++++ Data in this exercise

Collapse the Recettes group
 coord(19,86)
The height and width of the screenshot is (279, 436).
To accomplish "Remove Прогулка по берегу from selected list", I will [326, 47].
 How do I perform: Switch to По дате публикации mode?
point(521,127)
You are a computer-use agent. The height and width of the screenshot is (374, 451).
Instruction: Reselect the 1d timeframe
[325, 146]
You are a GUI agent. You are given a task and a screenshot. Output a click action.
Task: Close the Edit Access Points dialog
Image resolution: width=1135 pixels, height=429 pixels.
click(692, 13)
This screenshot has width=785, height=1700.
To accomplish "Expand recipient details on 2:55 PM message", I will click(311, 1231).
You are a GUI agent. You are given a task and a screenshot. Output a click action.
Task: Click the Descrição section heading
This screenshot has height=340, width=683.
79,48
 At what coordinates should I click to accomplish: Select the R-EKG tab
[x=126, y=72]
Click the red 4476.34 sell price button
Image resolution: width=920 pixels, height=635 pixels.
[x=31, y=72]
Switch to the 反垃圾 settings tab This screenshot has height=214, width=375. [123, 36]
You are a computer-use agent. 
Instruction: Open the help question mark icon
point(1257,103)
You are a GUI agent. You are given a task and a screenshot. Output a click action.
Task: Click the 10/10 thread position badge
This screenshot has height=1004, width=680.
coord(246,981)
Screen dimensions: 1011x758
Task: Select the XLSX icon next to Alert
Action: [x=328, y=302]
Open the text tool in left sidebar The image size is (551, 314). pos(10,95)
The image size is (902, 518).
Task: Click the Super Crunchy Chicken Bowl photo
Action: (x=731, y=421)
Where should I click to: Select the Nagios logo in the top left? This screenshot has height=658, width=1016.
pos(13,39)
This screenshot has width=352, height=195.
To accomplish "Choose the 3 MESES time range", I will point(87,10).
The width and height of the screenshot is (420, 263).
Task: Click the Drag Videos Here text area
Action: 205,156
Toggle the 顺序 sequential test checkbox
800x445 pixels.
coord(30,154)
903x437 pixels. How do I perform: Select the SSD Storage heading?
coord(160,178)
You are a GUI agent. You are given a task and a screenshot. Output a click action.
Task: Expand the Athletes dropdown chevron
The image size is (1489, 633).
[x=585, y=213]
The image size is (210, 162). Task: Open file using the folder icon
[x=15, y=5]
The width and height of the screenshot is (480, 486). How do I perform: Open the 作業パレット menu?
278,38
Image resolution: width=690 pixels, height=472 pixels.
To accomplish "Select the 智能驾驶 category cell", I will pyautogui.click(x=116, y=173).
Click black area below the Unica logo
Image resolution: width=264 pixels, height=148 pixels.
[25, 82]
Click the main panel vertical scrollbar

++++++++

* _Exercise brief_
Lines from the entries that contain the string "computer" must be found and copied.

* _Reply to the exercise_
You are a computer-use agent. The height and width of the screenshot is (374, 451).
You are a computer-use agent. 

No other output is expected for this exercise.